When shielding gases are fed from the side, an injector often forms, resulting in air also being sucked into the weld area. The welding process then takes place in a shielding gas/air mix. The consequences are pores, annealing colours and other welding faults.

If an annular nozzle is used, it is advisable to use small quantities of an additional purge gas, such as nitrogen or helium. This prevents shielding gas reaching the area of the laser optical system. An annular nozzle guarantees uniform shielding gas blanketing of the melt pool.


Messer offers a comprehensive gases programme, which is not always the case. This starts with the right gases for each application with comprehensible, application-oriented naming of the products and extends to the development of new gas mixes to meet customer requirements and wishes.

Smaller quantity requirements, such as the supply of laser gases, are covered by gas cylinders. Single cylinders with a capacity of ten or fifty litres are mostly used for this purpose. For cutting, oxygen or nitrogen is supplied in tanks.

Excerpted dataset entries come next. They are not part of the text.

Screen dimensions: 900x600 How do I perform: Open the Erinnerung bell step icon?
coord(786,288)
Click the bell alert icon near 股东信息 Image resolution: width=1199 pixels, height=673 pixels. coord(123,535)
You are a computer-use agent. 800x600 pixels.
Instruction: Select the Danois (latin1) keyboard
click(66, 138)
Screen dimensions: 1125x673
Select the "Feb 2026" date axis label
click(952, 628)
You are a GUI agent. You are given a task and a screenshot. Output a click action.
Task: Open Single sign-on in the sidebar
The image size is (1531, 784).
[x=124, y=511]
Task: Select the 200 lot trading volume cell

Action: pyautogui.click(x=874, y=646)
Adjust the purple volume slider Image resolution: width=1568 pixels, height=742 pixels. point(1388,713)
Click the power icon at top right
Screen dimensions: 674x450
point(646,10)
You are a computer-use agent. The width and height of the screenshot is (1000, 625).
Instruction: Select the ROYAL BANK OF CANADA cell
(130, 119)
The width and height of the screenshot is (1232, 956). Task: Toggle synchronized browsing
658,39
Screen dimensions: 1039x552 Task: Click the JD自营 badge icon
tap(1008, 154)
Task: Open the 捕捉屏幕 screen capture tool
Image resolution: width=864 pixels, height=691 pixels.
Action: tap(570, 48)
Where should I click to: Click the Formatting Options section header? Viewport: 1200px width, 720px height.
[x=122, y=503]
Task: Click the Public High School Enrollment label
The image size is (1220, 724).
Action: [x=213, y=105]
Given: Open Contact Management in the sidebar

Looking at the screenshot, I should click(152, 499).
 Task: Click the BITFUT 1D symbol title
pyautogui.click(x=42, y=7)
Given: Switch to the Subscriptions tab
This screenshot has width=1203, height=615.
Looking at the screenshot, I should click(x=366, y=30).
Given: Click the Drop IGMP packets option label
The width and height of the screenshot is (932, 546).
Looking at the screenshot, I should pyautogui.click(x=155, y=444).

A crucial factor for an optimum gas supply is the transport of the gases to their destination. No contamination must occur during this process. This depends on the correct installation of the hardware, a considered choice of gas valves and a demand-oriented supply of gases of the required purity. Additional insurance is provided by the use of a particle filter. The gas supply to the resonator also demands maximum purity. That applies both for the resonator gases and the feed through pipes and hoses. For the supply line through fixed parts of the system, pipes of copper or CrNi steel are ideal. The pipes must be free of oil and grease and their ends should be sealed with plastic caps during transport. When welding or soldering these pipes, attention should be paid to adequate back shielding.

With hoses, the inward diffusion of nitrogen, oxygen and, in particular, moisture is always a risk. Special materials can reduce this risk.